问题
I read a file:
local logfile = io.open("log.txt", "r")
data = logfile:read("*a")
print(data)
output:
...
"(\.)\n(\w)", r"\1 \2"
"\n[^\t]", "", x, re.S
...
Yes, logfile looks awful as it's full of various commands
How can I call gsub and remove i.e. "(\.)\n(\w)", r"\1 \2" line from data variable?
Below snippet, does not work:
s='"(\.)\n(\w)", r"\1 \2"'
data=data:gsub(s, '')
I guess some escaping needs to be done. Any easy solution?
Update:
local data = [["(\.)\n(\w)", r"\1 \2"
"\n[^\t]", "", x, re.S]]
local s = [["(\.)\n(\w)", r"\1 \2"]]
local function esc(x)
return (x:gsub('%%', '%%%%')
:gsub('^%^', '%%^')
:gsub('%$$', '%%$')
:gsub('%(', '%%(')
:gsub('%)', '%%)')
:gsub('%.', '%%.')
:gsub('%[', '%%[')
:gsub('%]', '%%]')
:gsub('%*', '%%*')
:gsub('%+', '%%+')
:gsub('%-', '%%-')
:gsub('%?', '%%?'))
end
print(data:gsub(esc(s), ''))
This seems to works fine, only that I need to escape, escape character %, as it wont work if % is in matched string.
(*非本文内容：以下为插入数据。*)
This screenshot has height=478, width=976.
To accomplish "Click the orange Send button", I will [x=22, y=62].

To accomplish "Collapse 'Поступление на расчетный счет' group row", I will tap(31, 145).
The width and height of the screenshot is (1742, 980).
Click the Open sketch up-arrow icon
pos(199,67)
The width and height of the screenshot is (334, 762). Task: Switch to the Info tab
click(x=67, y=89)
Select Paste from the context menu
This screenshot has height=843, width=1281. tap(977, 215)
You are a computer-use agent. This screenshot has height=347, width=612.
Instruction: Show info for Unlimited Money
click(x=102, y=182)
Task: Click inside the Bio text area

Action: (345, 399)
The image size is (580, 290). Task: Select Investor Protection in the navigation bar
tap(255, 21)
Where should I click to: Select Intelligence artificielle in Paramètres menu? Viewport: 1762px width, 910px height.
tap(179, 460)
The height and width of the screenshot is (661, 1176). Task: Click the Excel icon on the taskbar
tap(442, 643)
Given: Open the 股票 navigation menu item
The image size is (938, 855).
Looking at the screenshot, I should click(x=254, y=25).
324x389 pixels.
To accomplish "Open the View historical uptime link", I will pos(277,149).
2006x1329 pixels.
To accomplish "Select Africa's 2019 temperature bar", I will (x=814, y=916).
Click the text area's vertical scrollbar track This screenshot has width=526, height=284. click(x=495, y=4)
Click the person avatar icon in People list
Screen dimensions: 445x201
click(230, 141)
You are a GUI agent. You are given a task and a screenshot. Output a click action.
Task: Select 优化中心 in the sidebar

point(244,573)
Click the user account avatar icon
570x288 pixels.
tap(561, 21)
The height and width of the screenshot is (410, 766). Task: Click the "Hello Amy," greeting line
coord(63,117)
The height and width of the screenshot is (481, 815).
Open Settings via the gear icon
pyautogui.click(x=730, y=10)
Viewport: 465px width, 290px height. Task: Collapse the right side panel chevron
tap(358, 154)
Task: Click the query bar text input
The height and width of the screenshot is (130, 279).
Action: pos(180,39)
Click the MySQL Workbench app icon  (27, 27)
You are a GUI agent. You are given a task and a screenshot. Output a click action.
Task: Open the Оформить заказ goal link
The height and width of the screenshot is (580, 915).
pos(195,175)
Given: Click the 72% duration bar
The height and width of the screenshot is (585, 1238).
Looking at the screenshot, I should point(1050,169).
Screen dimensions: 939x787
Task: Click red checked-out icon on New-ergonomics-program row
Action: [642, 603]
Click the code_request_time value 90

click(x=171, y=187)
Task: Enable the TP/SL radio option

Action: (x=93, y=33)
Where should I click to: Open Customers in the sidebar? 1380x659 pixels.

I tried :gsub('%%', '%%%%') or :gsub('\%', '\%\%') but it doesn't work.
Update 2:
OK, % can be escaped this way if set first in above "table" which I just corrected
:terrible experience:
Update 3:
Escaping of ^ and $
As stated in Lua manual (5.1, 5.2, 5.3)
A caret
^at the beginning of a pattern anchors the match at the beginning of the subject string. A$at the end of a pattern anchors the match at the end of the subject string. At other positions,^and$have no special meaning and represent themselves.
So a better idea would be to escape ^ and $ only when they are found (respectively) and the beginning or the end of the string.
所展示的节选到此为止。